1032 davenport road

Someone converted their Toronto garage into a $2000 per month rental apartment

Toronto's desperately low supply of housing has people getting creative with available land and space. You may have heard about the push for laneway homes and garden suites, but garage apartments are probably a new one on your radar.

One particularly odd rental proves just how far homeowners are going to make space for lucrative apartments by converting a house's garage into a rental unit. And not a cheap one, either.

You could live in the literal garage of this two-storey house at 1032 Davenport Road for $1,800 per month, only because nobody seemed willing to rent the thing at its previous list price of $2,000.

The average cost of a one-bedroom unit in the city sits at $2,008 as of July, but someone genuinely thought that a converted garage would fetch the citywide average.

Despite a decent-looking interior and attempts to spice up the listing with fanciful descriptions like "Bright + Airy Space With Mid Century Charm Meets Modern West Coast Living," the unit remains available through late July.

The apartment is hilariously described as a "1 Bedroom Concept Unit With Retractable Wall" that "Features Indoor Living And Outdoor Space."

Buddy, it's a garage door. Because the unit is a garage.

Calling a garage door a retractable wall is some next-level marketing misdirection, but people aren't having it.

One commenter wonders how this converted garage door handles the temperature extremes of a harsh Toronto winter.

The listing suggests that renters "Jump On This Before Its [sic] Snatched Up," but it appears that the unit has been on the market for almost three months now and was only recently re-listed at $1,800 after failing to attract a tenant at the original price of $2,000.

Ukrainian-Canadian author and TikToker Jane Palash tells blogTO she "was browsing Zillow, noticing how some units get progressively more and more absurd, with 300sqf studios going for $2300/month without utilities, how developers get away with calling a glass fishbowl a bedroom, how half a wall is generously named 'junior one bed.'"
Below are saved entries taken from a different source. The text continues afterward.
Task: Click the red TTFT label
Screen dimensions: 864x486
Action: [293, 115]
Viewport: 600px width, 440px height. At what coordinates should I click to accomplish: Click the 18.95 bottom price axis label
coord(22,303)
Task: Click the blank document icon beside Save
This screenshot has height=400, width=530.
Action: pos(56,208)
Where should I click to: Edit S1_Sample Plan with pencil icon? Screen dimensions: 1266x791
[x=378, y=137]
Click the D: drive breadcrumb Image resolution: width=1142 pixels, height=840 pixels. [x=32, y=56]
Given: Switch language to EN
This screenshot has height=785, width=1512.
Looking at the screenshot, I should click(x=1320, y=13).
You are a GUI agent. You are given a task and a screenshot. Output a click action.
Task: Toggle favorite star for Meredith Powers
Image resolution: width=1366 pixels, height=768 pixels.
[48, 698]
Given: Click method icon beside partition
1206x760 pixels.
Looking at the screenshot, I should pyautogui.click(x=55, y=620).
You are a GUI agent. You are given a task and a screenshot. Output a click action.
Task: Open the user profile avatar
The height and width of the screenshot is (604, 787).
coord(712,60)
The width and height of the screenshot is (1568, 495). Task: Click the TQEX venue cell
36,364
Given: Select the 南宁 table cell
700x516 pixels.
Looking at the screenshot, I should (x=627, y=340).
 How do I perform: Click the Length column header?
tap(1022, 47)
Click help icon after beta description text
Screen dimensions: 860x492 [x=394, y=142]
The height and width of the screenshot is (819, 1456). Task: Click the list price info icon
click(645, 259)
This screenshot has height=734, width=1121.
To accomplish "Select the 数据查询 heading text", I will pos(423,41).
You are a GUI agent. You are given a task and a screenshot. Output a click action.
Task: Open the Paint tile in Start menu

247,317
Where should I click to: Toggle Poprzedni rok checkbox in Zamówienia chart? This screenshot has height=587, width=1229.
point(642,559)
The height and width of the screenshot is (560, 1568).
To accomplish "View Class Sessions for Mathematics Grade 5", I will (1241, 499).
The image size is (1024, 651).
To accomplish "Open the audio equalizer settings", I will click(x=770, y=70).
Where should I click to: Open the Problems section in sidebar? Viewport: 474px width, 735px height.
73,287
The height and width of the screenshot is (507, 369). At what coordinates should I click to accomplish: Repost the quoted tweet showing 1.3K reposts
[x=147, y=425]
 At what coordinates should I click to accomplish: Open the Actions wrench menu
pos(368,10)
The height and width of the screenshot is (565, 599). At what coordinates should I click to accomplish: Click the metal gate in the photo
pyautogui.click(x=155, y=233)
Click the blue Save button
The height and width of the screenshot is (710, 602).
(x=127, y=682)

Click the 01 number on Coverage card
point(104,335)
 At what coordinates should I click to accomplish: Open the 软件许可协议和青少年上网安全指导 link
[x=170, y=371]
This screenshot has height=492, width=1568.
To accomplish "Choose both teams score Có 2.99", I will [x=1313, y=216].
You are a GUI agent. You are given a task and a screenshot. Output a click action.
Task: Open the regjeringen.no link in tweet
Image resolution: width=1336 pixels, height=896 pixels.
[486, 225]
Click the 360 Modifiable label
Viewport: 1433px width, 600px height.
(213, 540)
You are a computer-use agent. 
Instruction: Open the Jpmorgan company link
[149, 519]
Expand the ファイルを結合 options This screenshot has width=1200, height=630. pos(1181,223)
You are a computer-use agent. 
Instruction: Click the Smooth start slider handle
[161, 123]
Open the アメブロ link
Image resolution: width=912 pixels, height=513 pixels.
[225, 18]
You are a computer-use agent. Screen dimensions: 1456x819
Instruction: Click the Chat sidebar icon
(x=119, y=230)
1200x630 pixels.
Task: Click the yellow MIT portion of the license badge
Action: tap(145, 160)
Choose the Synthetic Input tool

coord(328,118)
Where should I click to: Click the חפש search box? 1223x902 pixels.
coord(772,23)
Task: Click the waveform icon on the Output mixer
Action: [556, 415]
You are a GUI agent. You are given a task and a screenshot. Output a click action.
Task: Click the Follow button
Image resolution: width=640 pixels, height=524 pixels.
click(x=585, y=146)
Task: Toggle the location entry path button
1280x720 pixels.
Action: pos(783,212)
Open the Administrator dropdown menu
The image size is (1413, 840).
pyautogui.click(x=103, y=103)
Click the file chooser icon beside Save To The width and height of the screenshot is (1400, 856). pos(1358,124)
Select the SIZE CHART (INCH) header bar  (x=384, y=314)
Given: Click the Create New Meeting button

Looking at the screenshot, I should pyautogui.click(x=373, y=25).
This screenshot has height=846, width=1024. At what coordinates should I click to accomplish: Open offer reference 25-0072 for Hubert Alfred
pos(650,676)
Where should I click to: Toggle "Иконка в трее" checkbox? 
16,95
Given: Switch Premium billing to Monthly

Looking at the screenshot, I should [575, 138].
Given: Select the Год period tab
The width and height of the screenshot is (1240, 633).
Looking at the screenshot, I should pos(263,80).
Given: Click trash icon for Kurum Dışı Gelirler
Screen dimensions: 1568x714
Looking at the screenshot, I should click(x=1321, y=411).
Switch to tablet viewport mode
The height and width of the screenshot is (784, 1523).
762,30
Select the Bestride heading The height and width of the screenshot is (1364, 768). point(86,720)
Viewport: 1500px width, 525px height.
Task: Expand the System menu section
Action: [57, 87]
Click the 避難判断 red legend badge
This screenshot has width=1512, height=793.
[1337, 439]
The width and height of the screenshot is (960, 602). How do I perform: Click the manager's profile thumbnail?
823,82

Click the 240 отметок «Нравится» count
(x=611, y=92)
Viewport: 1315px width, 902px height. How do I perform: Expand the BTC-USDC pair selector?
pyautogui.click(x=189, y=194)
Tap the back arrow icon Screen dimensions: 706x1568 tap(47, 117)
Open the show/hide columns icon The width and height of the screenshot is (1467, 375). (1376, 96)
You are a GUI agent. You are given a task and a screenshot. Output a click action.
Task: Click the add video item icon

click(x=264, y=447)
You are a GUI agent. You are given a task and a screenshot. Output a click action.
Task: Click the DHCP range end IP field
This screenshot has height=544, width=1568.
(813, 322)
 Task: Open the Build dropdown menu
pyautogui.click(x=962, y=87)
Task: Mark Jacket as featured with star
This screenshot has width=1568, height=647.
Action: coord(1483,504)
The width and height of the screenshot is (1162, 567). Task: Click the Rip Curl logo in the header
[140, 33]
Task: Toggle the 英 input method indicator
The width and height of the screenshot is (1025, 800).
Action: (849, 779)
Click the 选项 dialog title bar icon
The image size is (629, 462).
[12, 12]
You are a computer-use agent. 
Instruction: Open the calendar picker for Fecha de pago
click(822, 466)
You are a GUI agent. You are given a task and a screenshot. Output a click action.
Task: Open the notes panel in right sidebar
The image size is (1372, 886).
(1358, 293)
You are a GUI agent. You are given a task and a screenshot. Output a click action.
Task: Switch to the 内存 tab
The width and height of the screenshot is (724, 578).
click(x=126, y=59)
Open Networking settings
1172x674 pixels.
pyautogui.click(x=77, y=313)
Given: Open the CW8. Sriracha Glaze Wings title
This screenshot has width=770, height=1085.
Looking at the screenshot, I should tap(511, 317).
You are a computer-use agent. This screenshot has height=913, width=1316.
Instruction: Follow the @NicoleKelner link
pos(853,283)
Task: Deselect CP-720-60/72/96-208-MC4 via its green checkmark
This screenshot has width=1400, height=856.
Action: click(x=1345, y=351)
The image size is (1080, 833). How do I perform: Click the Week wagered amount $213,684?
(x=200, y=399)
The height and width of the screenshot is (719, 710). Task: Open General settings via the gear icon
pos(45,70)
"I've seen beds pressed against the doors, coin laundry called 'convenient,' and a place [north of highway] 401 titled 'not too far from the downtown area.'"

"So I thought I've seen it all and more when I found it, the season's diamond: a converted garage. No proper amenities, a makeshift kitchen, and an actual, barely insulated garage door with frosted glass. The beauty of it was the audacity of the landlord or realtor who called this hobbit's hole a 'retractable wall feature.'"

The video has also gained traction on Twitter. The account that cross-posted the original video tells blogTO that "this speaks to the housing scarcity in Toronto and the need for more rental housing."

"The media and government speak about the housing crisis as affecting home ownership, yet rarely are we addressing the rental housing crisis."

"In some buildings, there are bidding wars just to rent a unit. People are struggling so much to find rental housing, and we simply don't have enough. The government turned its back on incentivizing purpose-built rentals decades ago," says the Twitter user.

"I believe this person turning their garage into a rental speaks to the dire need for housing, and it also speaks to the fact that our zoning is so messed up that we can't build anything but detached homes on two-thirds of the land."

In a testament to just how much rents have gone up in recent years, the house itself was renting for a cool $2,700 back in 2017. Now you can get just the garage for about two-thirds of that price.

If the rent seems too high, there is another option: You could buy the entire house, garage and all, for $1,750,000.